Hi Amir
You need to step back and figure out the design and usage of the accounts. Options can include:
Aproach 1
Each user has is granted a FF Id. Therefore, if you have 300+ support users then you will need 300+ FF Ids.
- Benefits: if your users are required to use FF frequently, then they might each need their own so they don't lock each other out. A FF Id can only be used by one user at a time
- Benefit: you can map each person to a specific controller (more controllers potentially)
- Drawback: large number of FF Ids and you might have some users who rarely need FF access.
- Log review would be the same effort as it's based on usage
- Naming convention of FF Id - most places try to have a convention of User Id + FF (eg FF_12345 is assigned to user 12345) depending on characters you can play with.
- FF Access can be a lot more specific to the user's support requirement (restrict what they can do on the FF Id).
E.g 300 Users = 300 FF Ids
Approach 2
Multiple users have are granted to FF Id. You group users into their job function and assign them to the FF Ids.

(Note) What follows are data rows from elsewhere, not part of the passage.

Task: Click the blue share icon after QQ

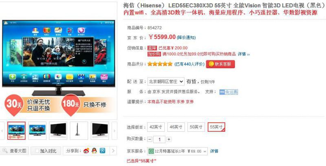Action: point(102,151)
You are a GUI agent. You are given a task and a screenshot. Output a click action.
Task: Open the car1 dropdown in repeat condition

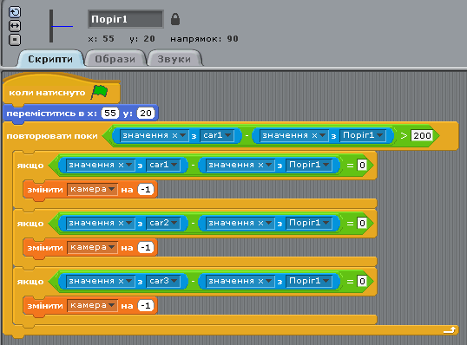pos(217,135)
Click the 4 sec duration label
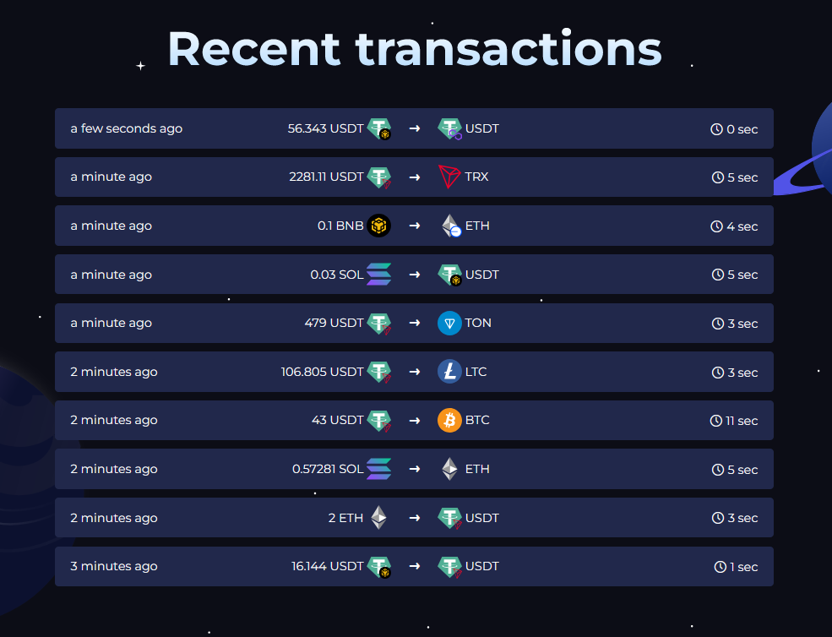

- Benefit - less administration compared to option 1
- Drawback - users may compete for access to a FF Id
- Process wise - you would advise your users that they will see multiple Ids in their logon cockpit and tell them to chooose the first available one
- Log review would be the same effort as it's based on usage
- Naming convention of FF Id tries to differentiate the account purpose (e.g. Finance would be FF_FI01 through to FF_FI10 if you created 10 FICO roles. You could even have FF_FIAP01 for Accounts Payable functions only). Either way, it's to make administration easier.
Example: You have 300+ support users across 10 modules. Therefore, at a minimum you would need 10 FF Ids and multiple User to FF Id assignments. Due to the 300+ people you might allow multiple FF Ids for each module (i.e. 3 FF Ids for Finance).
Approach 3
You have a hybrid of the two areas to overcome the shortcoming of both. For high volume areas like security you might assign each user their own FF Id (1 to 1 mapping) whilst other areas you might assign a shared Id.
The FF Logs which User accesses which FF Id so you are all good there.
Depending on your business requirements, you might want to enable ARQ workflow for FF requests to manage the administration and allow controllers to approve. Part of your design is also if the Support Users are permanently assigned the FF Id are must request them when they need them.